Ce phénomène est analysé par Dillon Ludemann, qui nous emmène sur le forum anonyme 4chan, un lieu de rassemblement pour ceux qui cherchent à publier des contenus racistes, antisémites et sexistes. Ludemann s'attarde sur un fil nommé "President Trump General", un espace où les partisans de Trump célèbrent ses succès tout en rejetant les accusations de corruption. Les discussions sur ce forum sont un exemple frappant de ce que le philosophe Thorsten Quandt appelle la "participation sombre". Ce type d'engagement politique, qui consiste à perturber et à dévier les débats médiatiques tout en accusant l’opposition d’être responsable des maux réels ou imaginés, devient un moyen pour cette communauté de légitimer des comportements comme le trolling et la violence alt-right comme formes acceptées de participation politique.

L'un des aspects les plus marquants du phénomène Trump, analysé par Brandon Hunter-Pazzara, est l'utilisation de l'image qu’il s'est forgée dans l’émission "The Apprentice". Trump a réussi à convaincre de nombreux travailleurs blancs, issus des classes populaires, que son expérience de patron bienveillant dans le monde des affaires était la meilleure qualification pour gouverner. En adoptant une approche libérale du gouvernement, qui devait être dirigé comme une entreprise, il a introduit une forme d’autoritarisme dans la présidence, gouvernant de manière autocratique, au service de ses intérêts personnels et de ceux de ses riches soutiens. Cette dynamique a exacerbée les inégalités économiques et sociales, favorisant une petite élite au détriment des travailleurs et des syndicats.

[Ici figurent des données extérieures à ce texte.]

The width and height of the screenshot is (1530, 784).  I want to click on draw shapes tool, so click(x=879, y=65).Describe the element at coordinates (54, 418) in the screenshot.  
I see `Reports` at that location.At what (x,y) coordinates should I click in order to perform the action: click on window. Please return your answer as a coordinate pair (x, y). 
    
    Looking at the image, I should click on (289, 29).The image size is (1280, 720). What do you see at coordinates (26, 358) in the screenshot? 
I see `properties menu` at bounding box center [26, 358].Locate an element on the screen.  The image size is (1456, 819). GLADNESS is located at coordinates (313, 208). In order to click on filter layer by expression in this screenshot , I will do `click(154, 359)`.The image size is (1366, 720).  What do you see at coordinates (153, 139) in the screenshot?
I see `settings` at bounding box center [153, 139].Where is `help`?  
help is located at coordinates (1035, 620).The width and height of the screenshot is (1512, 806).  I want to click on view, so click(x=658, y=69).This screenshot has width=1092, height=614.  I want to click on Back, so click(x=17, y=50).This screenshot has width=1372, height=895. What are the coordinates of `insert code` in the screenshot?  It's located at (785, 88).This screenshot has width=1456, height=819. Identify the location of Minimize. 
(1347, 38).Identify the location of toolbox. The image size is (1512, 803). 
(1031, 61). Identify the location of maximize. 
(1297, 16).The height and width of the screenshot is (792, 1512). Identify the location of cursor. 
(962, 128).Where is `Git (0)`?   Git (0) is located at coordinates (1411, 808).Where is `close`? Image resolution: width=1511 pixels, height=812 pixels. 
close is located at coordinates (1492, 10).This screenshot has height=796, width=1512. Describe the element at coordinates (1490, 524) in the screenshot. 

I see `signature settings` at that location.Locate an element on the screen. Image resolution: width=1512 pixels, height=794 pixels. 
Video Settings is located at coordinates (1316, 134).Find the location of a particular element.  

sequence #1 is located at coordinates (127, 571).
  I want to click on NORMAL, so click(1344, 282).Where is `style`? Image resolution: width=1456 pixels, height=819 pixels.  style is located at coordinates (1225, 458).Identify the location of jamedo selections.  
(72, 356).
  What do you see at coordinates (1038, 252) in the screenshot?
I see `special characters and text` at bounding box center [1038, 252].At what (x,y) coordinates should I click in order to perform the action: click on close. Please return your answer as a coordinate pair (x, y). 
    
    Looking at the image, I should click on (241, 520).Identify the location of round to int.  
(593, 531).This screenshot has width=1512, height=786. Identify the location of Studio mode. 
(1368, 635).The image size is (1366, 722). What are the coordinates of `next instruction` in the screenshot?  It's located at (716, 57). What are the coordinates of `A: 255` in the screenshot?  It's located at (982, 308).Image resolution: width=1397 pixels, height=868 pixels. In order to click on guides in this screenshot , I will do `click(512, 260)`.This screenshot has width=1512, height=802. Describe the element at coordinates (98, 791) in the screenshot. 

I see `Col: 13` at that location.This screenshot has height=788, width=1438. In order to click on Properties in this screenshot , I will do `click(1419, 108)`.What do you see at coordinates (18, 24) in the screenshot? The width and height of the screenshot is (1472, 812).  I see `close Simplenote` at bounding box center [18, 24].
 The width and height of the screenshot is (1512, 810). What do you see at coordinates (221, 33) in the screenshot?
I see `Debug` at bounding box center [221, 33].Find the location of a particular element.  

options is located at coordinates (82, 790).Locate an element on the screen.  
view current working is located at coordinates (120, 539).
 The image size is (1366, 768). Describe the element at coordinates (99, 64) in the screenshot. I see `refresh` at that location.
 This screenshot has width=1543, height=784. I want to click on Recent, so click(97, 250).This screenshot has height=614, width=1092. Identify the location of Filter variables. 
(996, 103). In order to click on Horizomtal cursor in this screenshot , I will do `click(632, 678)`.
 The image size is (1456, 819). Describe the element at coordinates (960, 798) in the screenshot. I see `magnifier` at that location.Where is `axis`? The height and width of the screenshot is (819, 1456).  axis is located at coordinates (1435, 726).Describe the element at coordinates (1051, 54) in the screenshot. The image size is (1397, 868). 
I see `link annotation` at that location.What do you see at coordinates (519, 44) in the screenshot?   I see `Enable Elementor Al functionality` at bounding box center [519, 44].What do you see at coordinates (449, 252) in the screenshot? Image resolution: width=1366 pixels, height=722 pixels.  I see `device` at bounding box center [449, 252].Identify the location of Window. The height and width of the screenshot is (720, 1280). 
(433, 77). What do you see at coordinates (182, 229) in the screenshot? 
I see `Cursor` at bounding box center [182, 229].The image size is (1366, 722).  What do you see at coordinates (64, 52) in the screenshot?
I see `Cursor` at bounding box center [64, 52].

L’analyse de Bruce Knauft sur la manière dont Trump a mobilisé la colère et le ressentiment des hommes blancs de la classe ouvrière est particulièrement éclairante. Trump a su attiser les peurs économiques et raciales en divisant la société américaine sur des bases culturelles, en exacerbant les craintes des hommes blancs de se voir évincés du marché du travail par des minorités, des femmes, et des immigrants. Pour ces électeurs délaissés, Trump a présenté une solution en les reliant à l’élite ultra-riche, une alliance qui se renforce autour de l’hostilité commune à l’égard de la classe professionnelle libérale, souvent désignée sous le terme "bourgeoisie bleue". Cette polarisation a nourri la corruption des normes libérales et démocratiques du pays.

L'incident de 2020, où Trump et les membres du GOP ont fait de la simple protection contre le COVID-19 un symbole politique, montre aussi l'ampleur de la corruption morale du leadership républicain. En réduisant le port du masque à un acte de rébellion contre l’autorité, ils ont non seulement saboté une réponse collective à la pandémie, mais ont aussi encouragé leurs partisans à considérer le refus du masque comme une forme d’opposition à l’élite, renforçant ainsi une vision individualiste et illibérale de la politique. Cette manipulation de la santé publique montre une fois de plus la manière dont Trump et ses alliés ont réussi à orienter les politiques publiques au service de leurs intérêts, tout en marginalisant les besoins collectifs.

La durée de l’influence de Trump, bien après sa présidence, témoigne de l’impact durable de ses politiques et de la culture politique qu’il a contribué à façonner. Non seulement ses slogans continuent de résonner parmi une large portion de la population, mais son héritage illibéral imprègne encore le Parti républicain et l’ensemble du paysage politique américain. Si son retour en politique semble incertain, l’ombre de ses pratiques corrompues et de sa vision extrémiste perdurera sans doute longtemps.